**What to produce**
Starting at the line that contains "The height and", transcribe each line exactly through the end of the data below, and skip any pictures.

(Stored items)
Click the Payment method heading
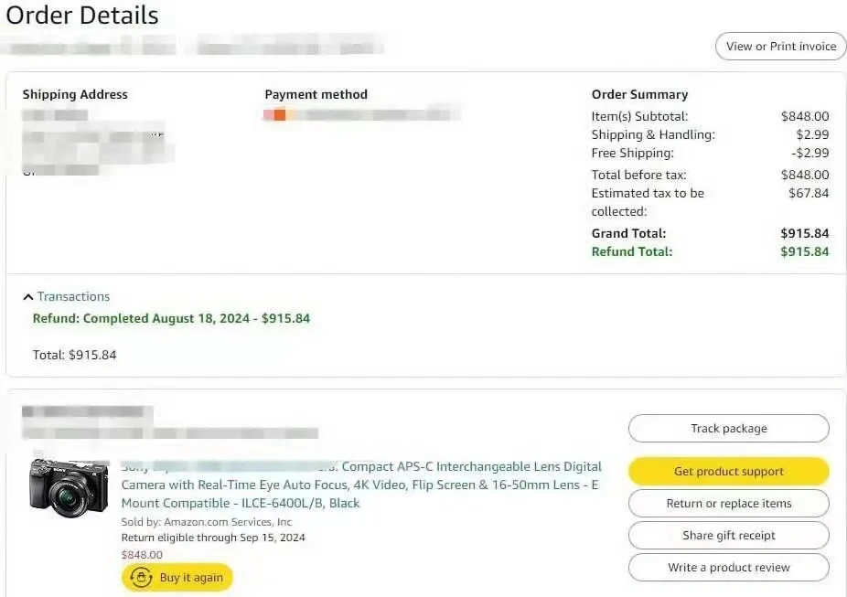 click(316, 94)

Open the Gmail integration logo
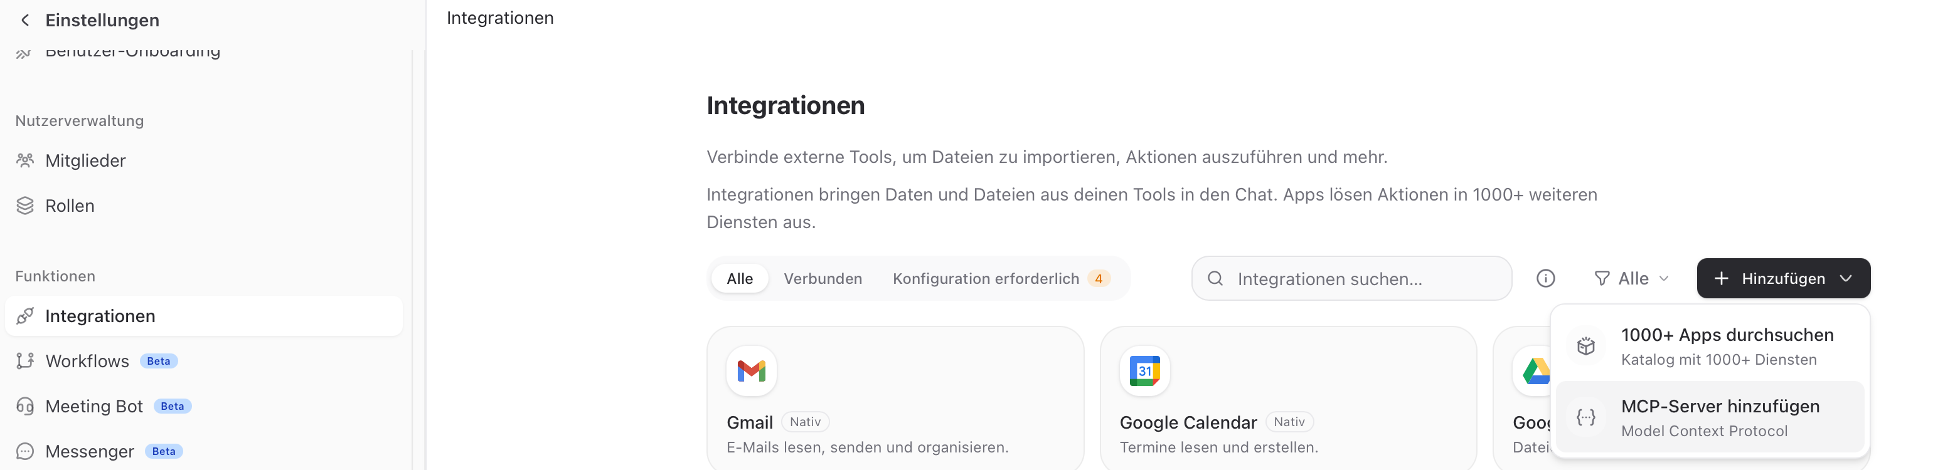[751, 371]
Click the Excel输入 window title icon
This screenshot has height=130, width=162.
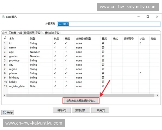pos(4,17)
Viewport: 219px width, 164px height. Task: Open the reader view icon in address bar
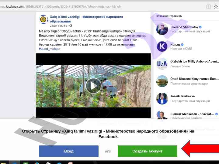click(x=208, y=6)
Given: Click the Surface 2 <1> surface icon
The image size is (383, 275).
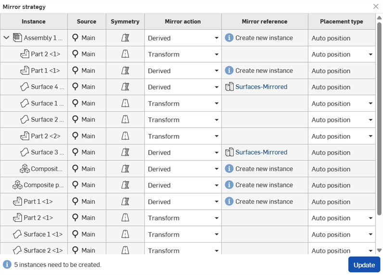Looking at the screenshot, I should [x=17, y=250].
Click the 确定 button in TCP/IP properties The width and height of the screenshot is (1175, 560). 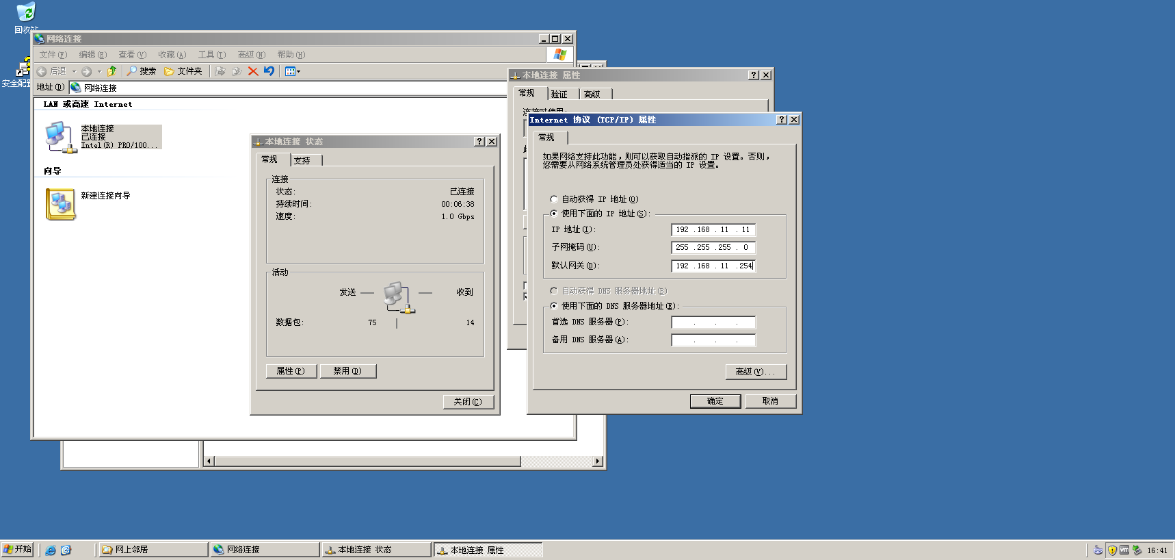tap(715, 401)
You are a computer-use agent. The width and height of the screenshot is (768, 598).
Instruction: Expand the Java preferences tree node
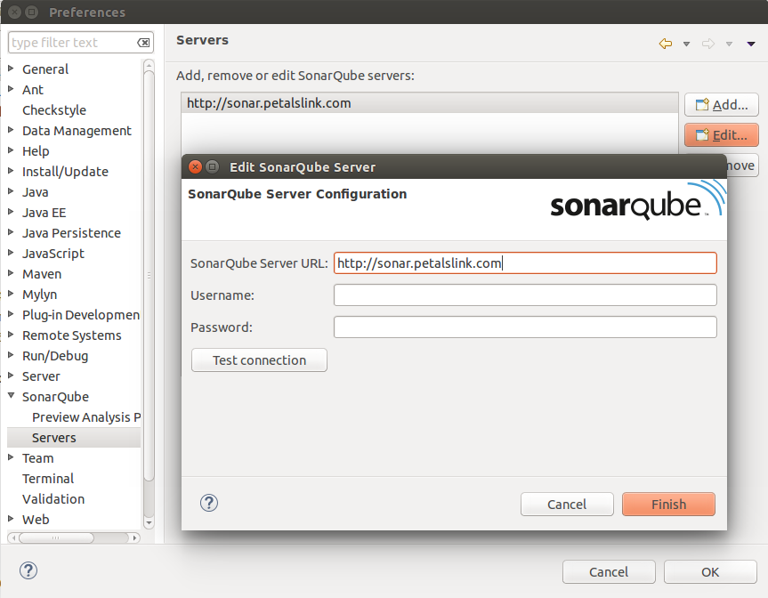click(12, 192)
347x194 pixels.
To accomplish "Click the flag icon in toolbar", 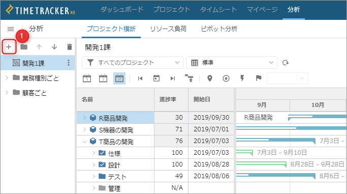I will point(259,78).
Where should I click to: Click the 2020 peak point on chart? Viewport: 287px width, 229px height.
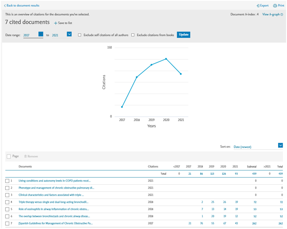[166, 59]
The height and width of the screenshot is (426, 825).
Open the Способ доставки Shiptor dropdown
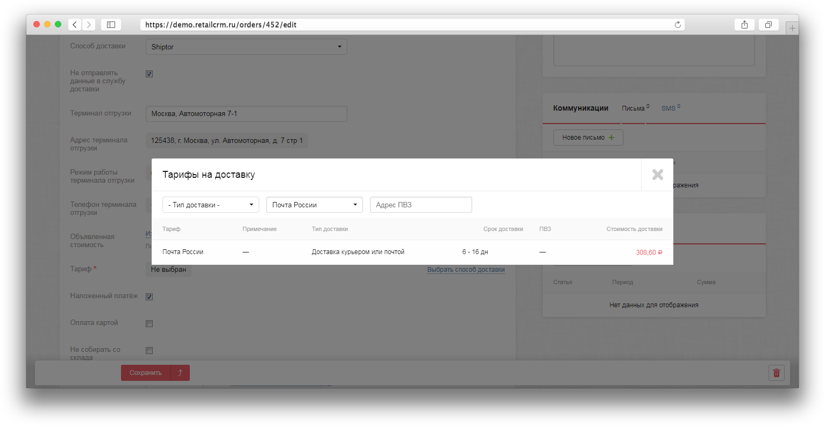point(246,47)
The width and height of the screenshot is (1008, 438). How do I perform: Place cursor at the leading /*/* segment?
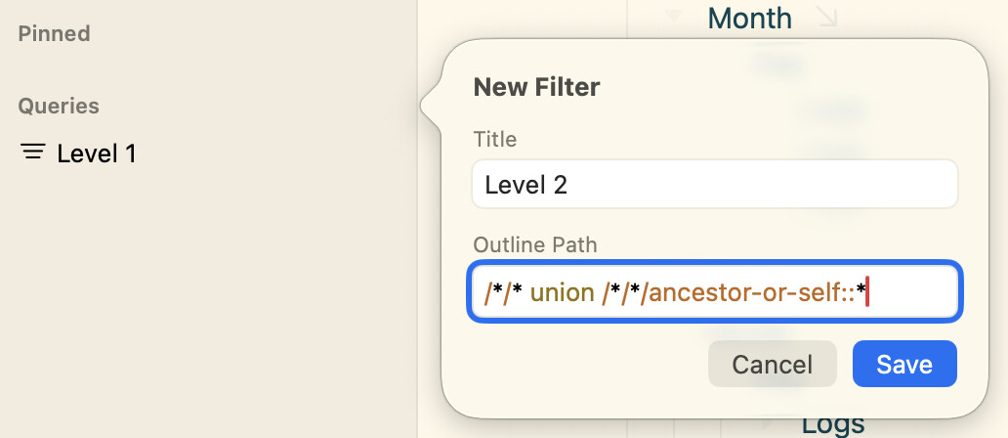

**Output of the exercise**
The height and width of the screenshot is (426, 825).
Open the Способ доставки Shiptor dropdown
point(246,47)
The width and height of the screenshot is (1008, 438). How do I perform: Place cursor at the leading /*/* segment?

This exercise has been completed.